■ **ACTIVITY**:
Copy the rows below word for word, starting at the line that contains "You are a GUI" and continuing through the end of the rows. Omit the pictures from your copy.

■ **SUPPLIED MATERIAL**:
^^^^^^^^

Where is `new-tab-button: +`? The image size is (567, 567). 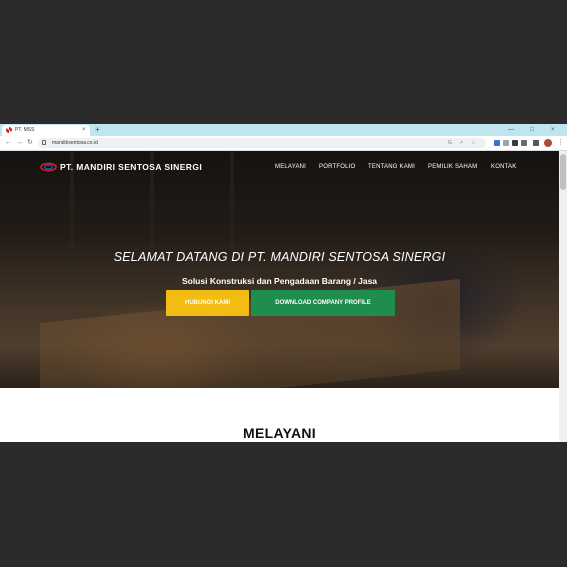 new-tab-button: + is located at coordinates (98, 130).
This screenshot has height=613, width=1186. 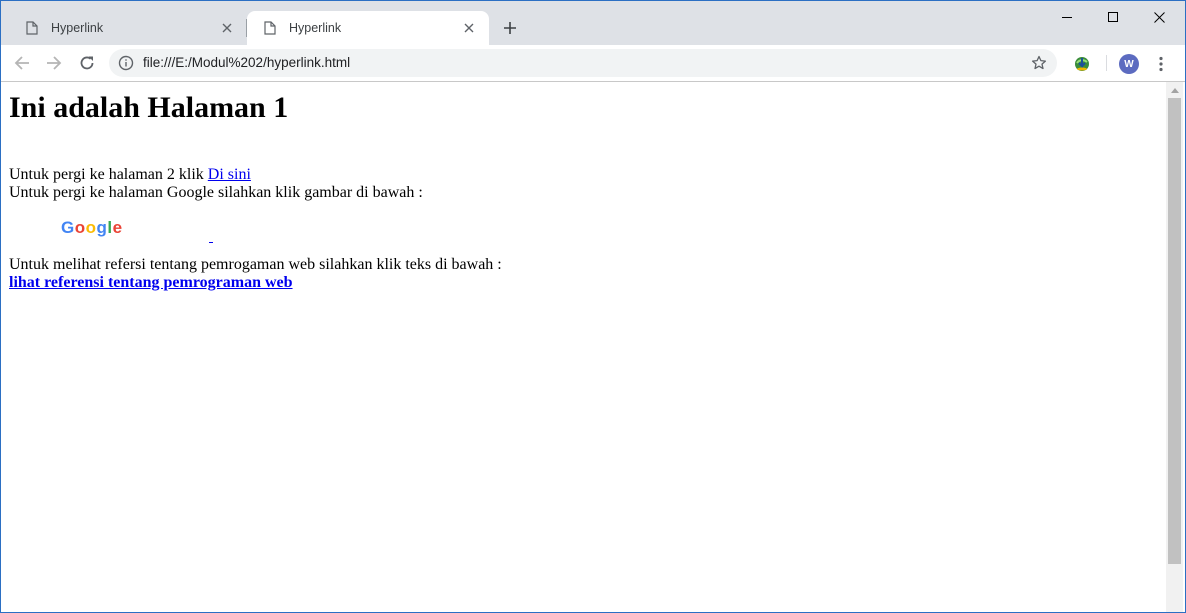 What do you see at coordinates (1039, 63) in the screenshot?
I see `bookmark-star-icon` at bounding box center [1039, 63].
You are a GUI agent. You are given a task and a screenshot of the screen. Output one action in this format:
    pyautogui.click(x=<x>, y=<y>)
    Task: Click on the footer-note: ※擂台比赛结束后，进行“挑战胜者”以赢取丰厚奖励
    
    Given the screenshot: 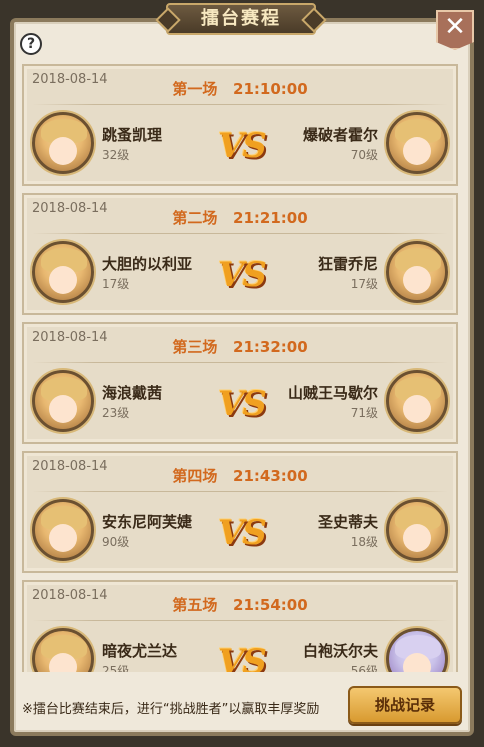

^^^^^^^^

■ **EXPECTED ANSWER**:
You are a GUI agent. You are given a task and a screenshot of the screen. Output one action in this format:
    pyautogui.click(x=<x>, y=<y>)
    Task: Click on the footer-note: ※擂台比赛结束后，进行“挑战胜者”以赢取丰厚奖励
    
    Given the screenshot: 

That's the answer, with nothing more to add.